AKS: Wygłaszane są od czasu do czasu postulaty różnych środowisk, w szczególności politycznych, aby pion dyscyplinarny został przeniesiony poza zakres adwokackich kompetencji. Jak Pan Mecenas to skomentuje?

BG: Jest niezmiernie ważne, aby pion dyscyplinarny funkcjonował wewnątrz samorządu a sędziami dyscyplinarnymi, rzecznikami, zastępcami rzeczników na poziomie Izb i wyższego Sądu Dyscyplinarnego byli wyłącznie adwokaci. Stan taki zapewnia obiektywną ocenę zachowań i zdarzeń w konkretnych rozpatrywanych sprawach oraz pozwala, z uwagi na wiedzę i doświadczenie w ramach specyfiki naszego zawodu, na przypisanie dostrzeżonym deliktom właściwej wagi. Zawsze konieczną będzie bowiem umiejętność, odróżnienia omyłki od poważnego niedbalstwa czy ludzkiej słabości od wyrachowanej niegodziwości. Wierzę, że rzetelność wykonywania zadań w przyszłej kadencji wzmocni zaufanie środowiska adwokackiego do pionu dyscyplinarnego. Stąd, z tego miejsca pozwalam sobie zwrócić się z apelem do osób gotowych na żmudną, ale ważną i odpowiedzialną pracę w ramach pionu rzecznika dyscyplinarnego, aby jak Zastępcy Rzecznika Dyscyplinarnego w pracę tę się zaangażowali.
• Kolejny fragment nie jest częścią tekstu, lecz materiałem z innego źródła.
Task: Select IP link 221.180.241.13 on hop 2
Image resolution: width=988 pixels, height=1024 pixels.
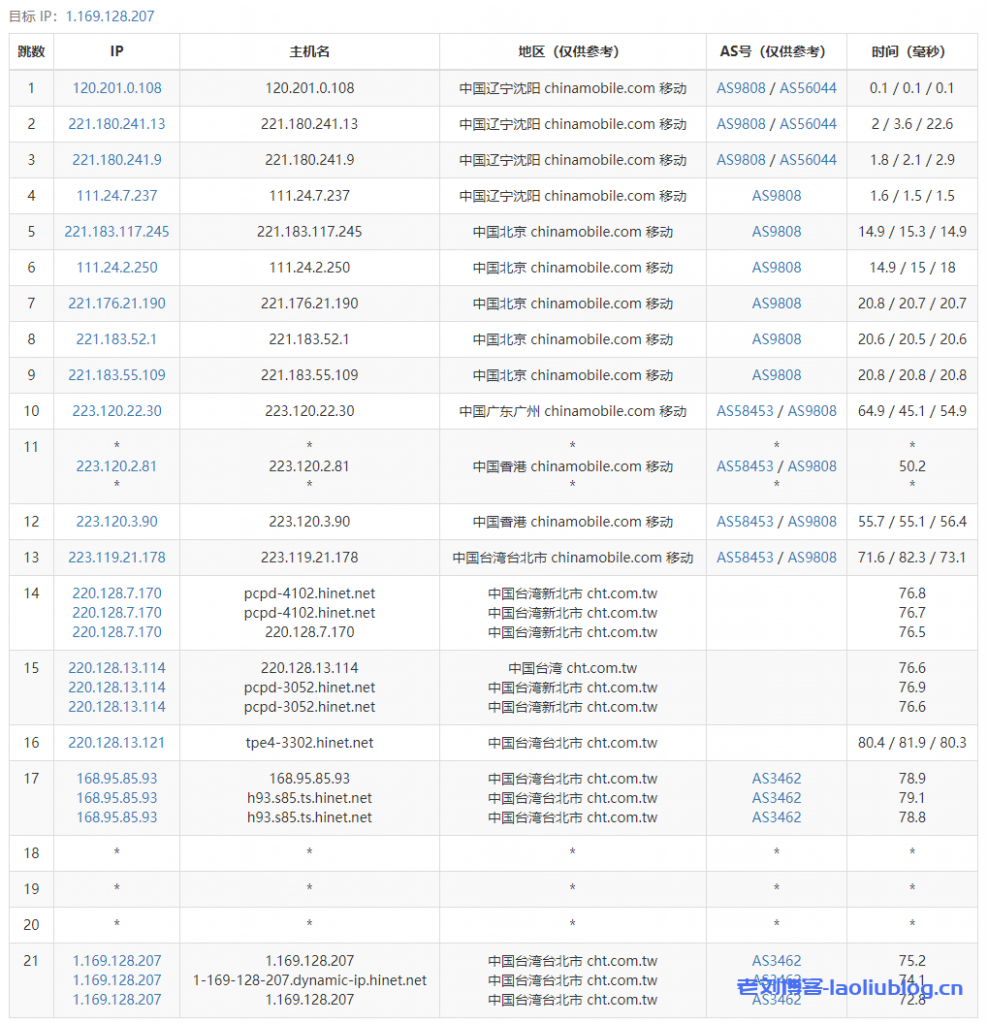Action: coord(115,124)
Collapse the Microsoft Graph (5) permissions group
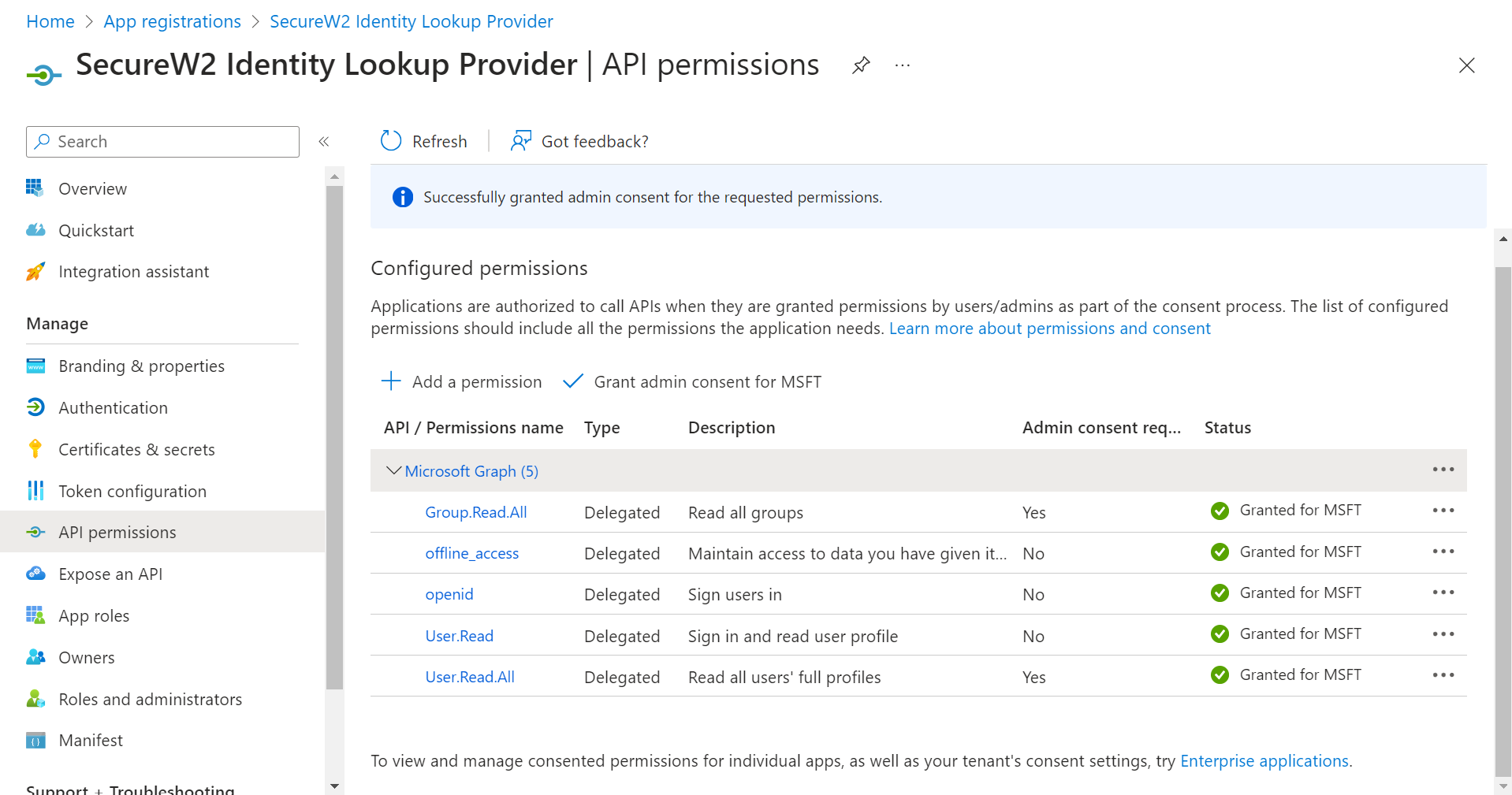This screenshot has width=1512, height=795. coord(393,470)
AKS: Bardzo dziękuję Panie Mecenasie, za wywiad, za podzielenie się z czytelnikami „Gdańskiego Kwartalnika Adwokackiego” swoim doświadczeniem i refleksjami związanymi z Pana pracą, jako Rzecznika Dyscyplinarnego naszej Izby.

BG: Również bardzo dziękuję. Życząc nam wszystkim, aby w kolejnej kadencji samorządowej liczba spraw była niewielka, a ich waga drobna, chciałbym podziękować za zaufanie, którym zostałem obdarzony w 2016 roku przy wyborze na Rzecznika Dyscyplinarnego Pomorskiej Izby Adwokackiej.